All this been said, I would prefer to hunt a wrist strap release like the Scott Rhino or Wildcat. (No pun intended Caracal)

Oh and yes you could use the hollow behind your ear or the back of your jaw as an anchor point. Where ever provides a comfortable consistantly repeatable spot.

Keep us posted on your progress..Yes.

have a great day.

Spatan:cocktail:


----------



## Karoojager (Dec 20, 2005)

spatan said:


> Good morning Caracal,
> 
> Some use a back tension(B.T) release for hunting, there are a couple of things to be aware of .
> 
> ...


Thank you for the advices Spatan.
After reading this I inspected my Carter for noise by releasing. It makes a little " Klick ", seems it is to much by hunting.
I will look for a Rhino or Wildcat.


----------



## spatan (Jul 10, 2006)

*spatan*



caracal said:


> Thank you for the advices Spatan.
> After reading this I inspected my Carter for noise by releasing. It makes a little " Klick ", seems it is to much by hunting.
> I will look for a Rhino or Wildcat.


No problem, just remember to keep us posted.

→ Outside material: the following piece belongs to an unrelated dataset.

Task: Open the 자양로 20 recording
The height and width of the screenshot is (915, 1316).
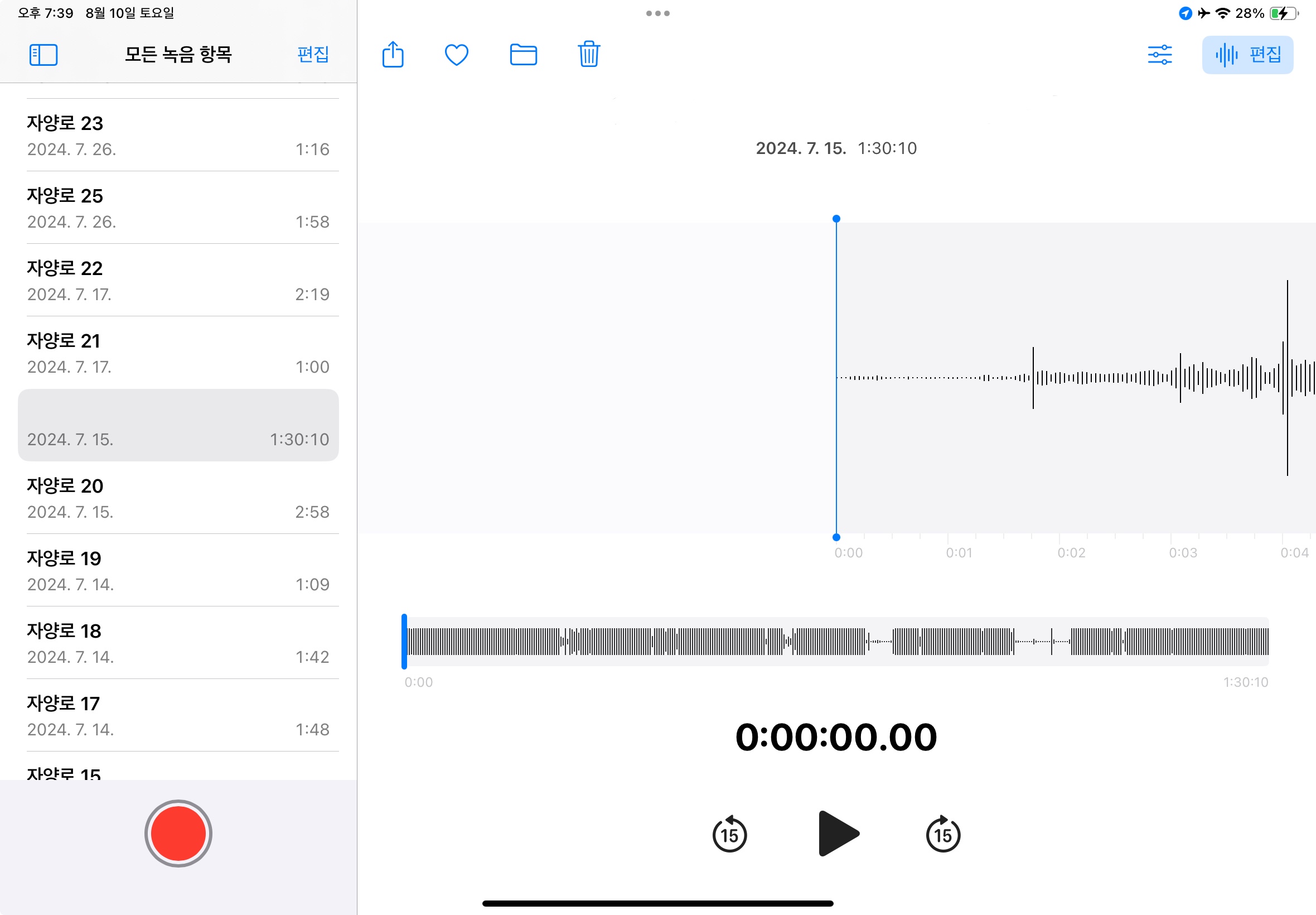Action: tap(178, 498)
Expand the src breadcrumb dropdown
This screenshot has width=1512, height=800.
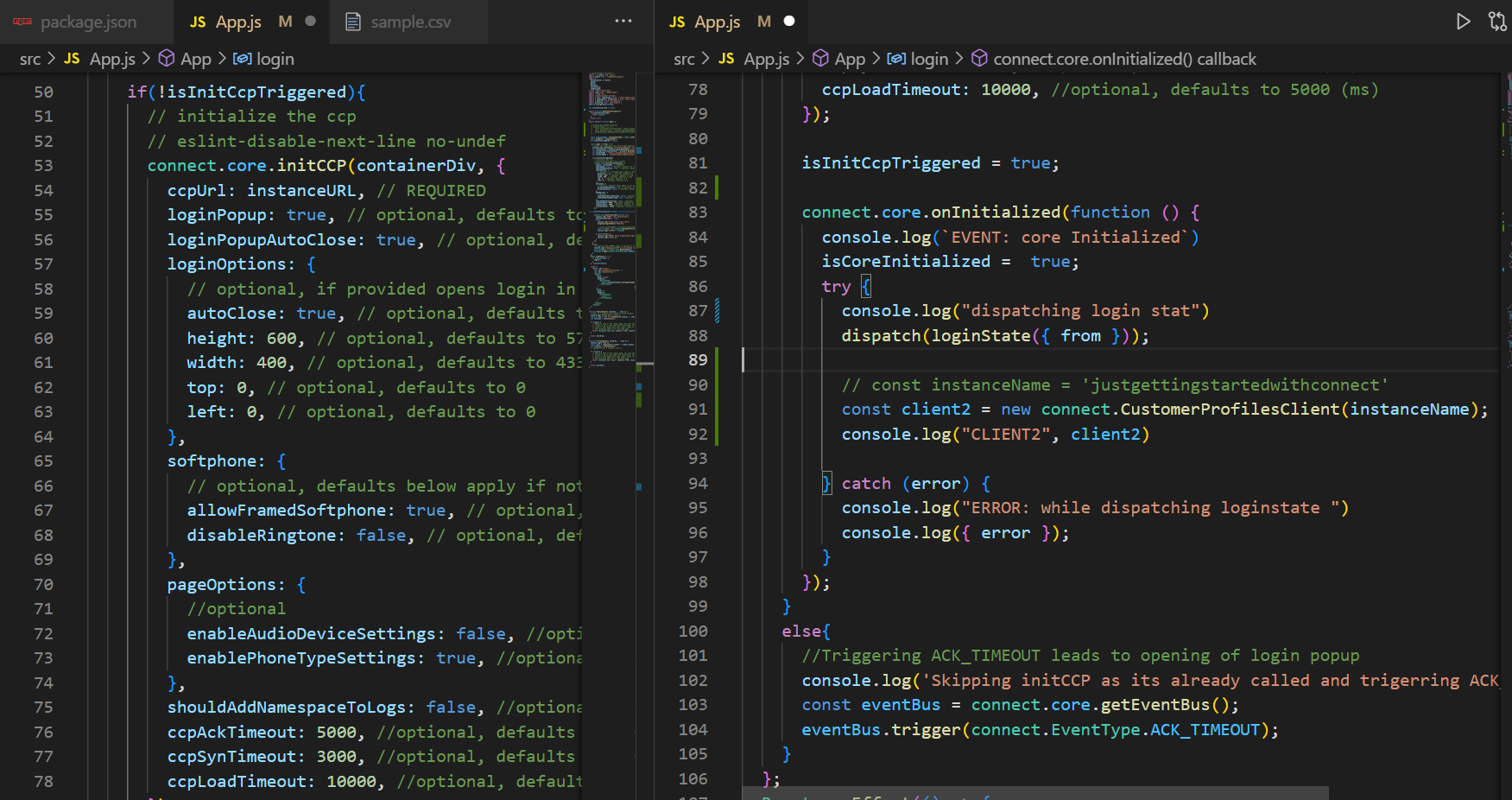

stay strong, shoot straight

Spatan:cocktail:


----------



## Karoojager (Dec 20, 2005)

I decide to begin with one of my older Conquest II bow with 60# to 70#. So I must not give my concentration to pull the bow, however more at a clean and replicable shot. Later if I must not think about the shot ( means it comes subconsciously ) I can push up the weight.
I tried in the morning a couple of shoots, but hell they came like a explosion and for the grouping a back side of a elephant was to small. 
We here in Germany have a proverb, " all beginning is hard ":wink:


----------



## INGOZI (May 9, 2005)

It's going to be very hard for you Frank, I cant imagine if I now had to start shooting with either a back tension or fingers. I wont be able to hit a garage door!


----------



## spatan (Jul 10, 2006)

*Spatan*

You will be fine Frank. Its like everything in archery its a progressive journey. its all about "form" start with any good wrist strap release... the bow on a lower poundage..... just remember your release arm (inside) elbow should be inline with your anchor point which should be inline with your arrow rest. your release arm elbow need not be as high as when you shoot fingers. Always be drawing back through the shot, Oh and try relax all fingers only your trigger finger should have just enough resistance to effect the shot and you'll be Styling mate. 

Spatan:cocktail:


----------